Location: Rangeland Resources & Systems ResearchTitle: Flight of the Mountain Pine Beetle, Dendroctonus ponderosae Hopkins (Coleoptera: Curculionidae: Scolytinae), in suburban Cheyenne, Wyoming, USA during summer 2011
Submitted to: The Coleopterists Bulletin
Publication Type: Peer Reviewed Journal
Publication Acceptance Date: 7/1/2020
Publication Date: 9/9/2020
Citation: Negron, J., Pate, R.J., Derner, J.D. 2020. Flight of the Mountain Pine Beetle, Dendroctonus ponderosae Hopkins (Coleoptera: Curculionidae: Scolytinae), in suburban Cheyenne, Wyoming, USA during summer 2011. The Coleopterists Bulletin. 74(3):532-535. https://doi.org/10.1649/0010-065X-74.3.532.
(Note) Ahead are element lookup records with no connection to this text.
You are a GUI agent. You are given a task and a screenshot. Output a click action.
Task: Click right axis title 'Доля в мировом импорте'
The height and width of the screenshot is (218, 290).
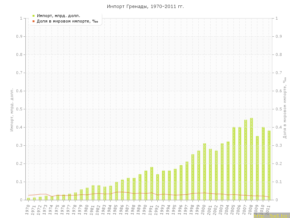[285, 108]
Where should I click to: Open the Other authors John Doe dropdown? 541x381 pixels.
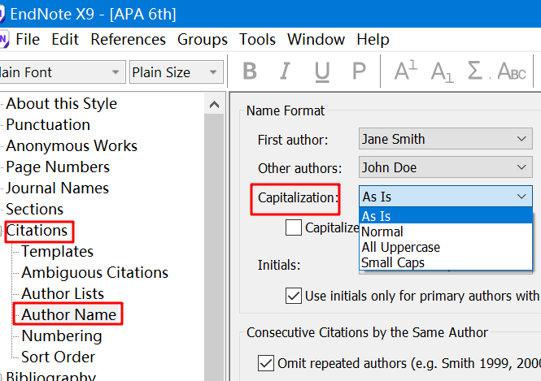(446, 167)
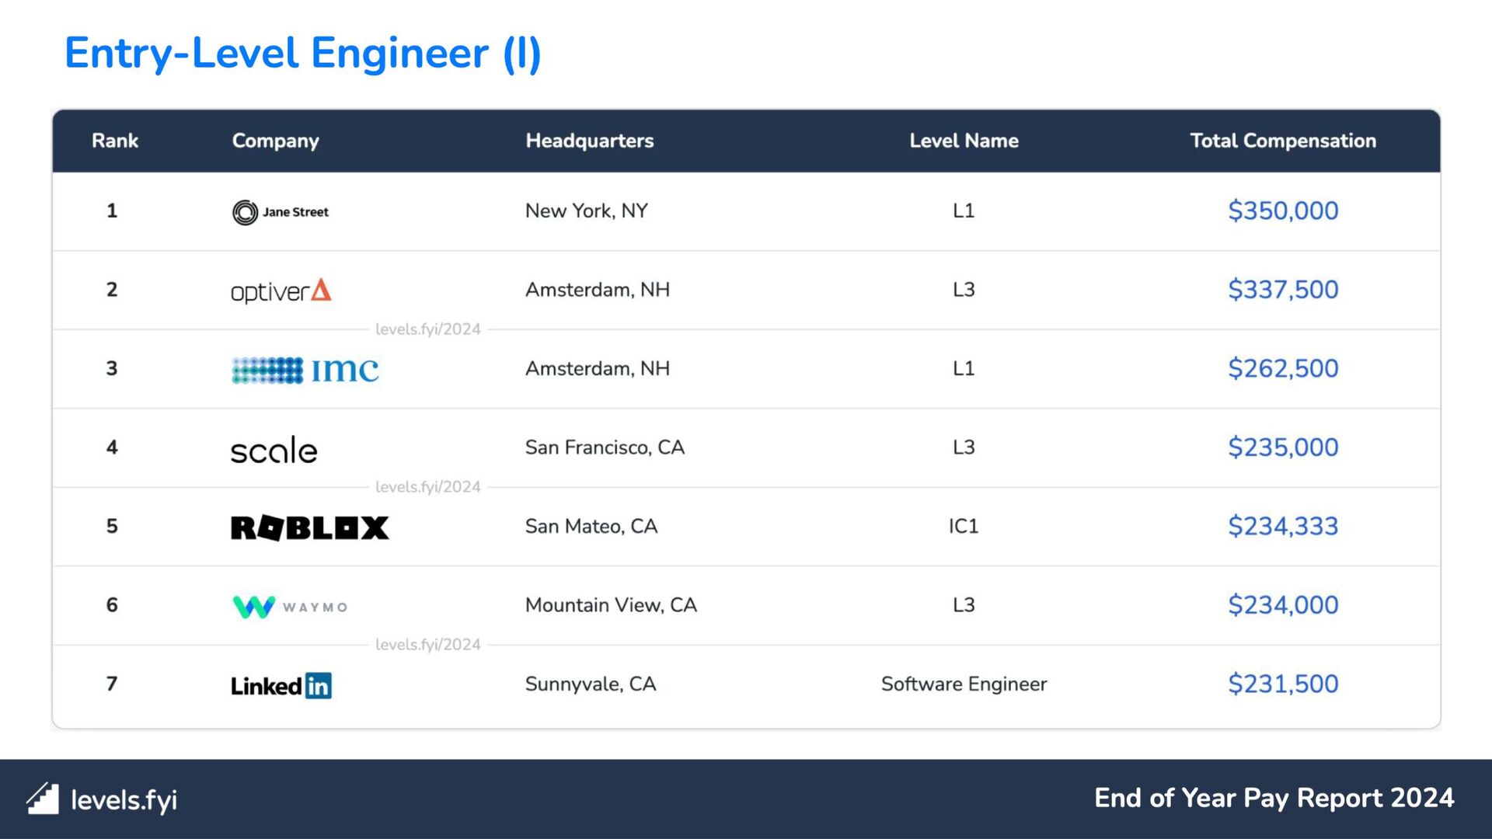Click Optiver's $337,500 compensation figure
The width and height of the screenshot is (1492, 839).
[1283, 290]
Interpretive Summary: Ponderosa pine (Pinus ponderosa) trees experienced widespread death in the late 2000s from attacks by the mountain pine beetle (Dendroctonus ponderosae Hopkins (Coleoptera: Curculionidae). In Wyoming, the populations of mountain pine beetles were highest 2007-2010. Using a surburan wooded setting near Cheyenne, Wyoming, we used an attractant to trap mountain pine beetles to monitor their flight patterns in 2011. We first observed mountain pine beetles on June 20 and they continued to fly until October 3. We observed the highest numbers of mountain pine beetles in late July and early August, consistent with timing in natural landscapes of forested ecosystems. We observed flights of mountain pine beetles when daily maximum air temperatures ranged from 77-90 °F. Our observations suggest that the patterns of mountain pine beetles flights, timing of emergence and peak numbers, and influence of air temperatures are similar in suburban settings as found in the natural landscapes of forested ecosystems.
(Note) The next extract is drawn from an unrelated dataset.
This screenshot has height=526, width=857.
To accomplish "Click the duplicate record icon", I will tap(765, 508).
Technical Abstract: The mountain pine beetle, Dendroctonus ponderosae Hopkins (MPB) (Coleoptera: Curculionidae), is a major tree-killing bark beetle that attacks ponderosa pine, Pinus ponderosa Lawson & C. Lawson, among other pines, across the western coniferous forests of North America. Elevated populations of mountain pine beetles across Wyoming reached their highest levels from 2007-2010. Peak mortality in 2009 affected approximately half a million hectares. In 2011, we deployed five 12-funnel Lindgren funnel traps with an attractant to monitor the flight pattern of mountain pine beetles. Mountain pine beetles were first caught 20 June, the highest numbers were observed on 26 July and 8 August, and we continued to catch mountain pine beetles until 3 October. Mountain pine beetles started flying when daily maximum air temperatures were about 25 °C, with peak emergence occurring at temperatures between 25 °C and 32 °C. Our substantiate that patterns of mountain pine beetles flight periodicity, peak emergence, and influence of air temperatures are consistent in both natural landscapes of forested ecosystems and suburban settings.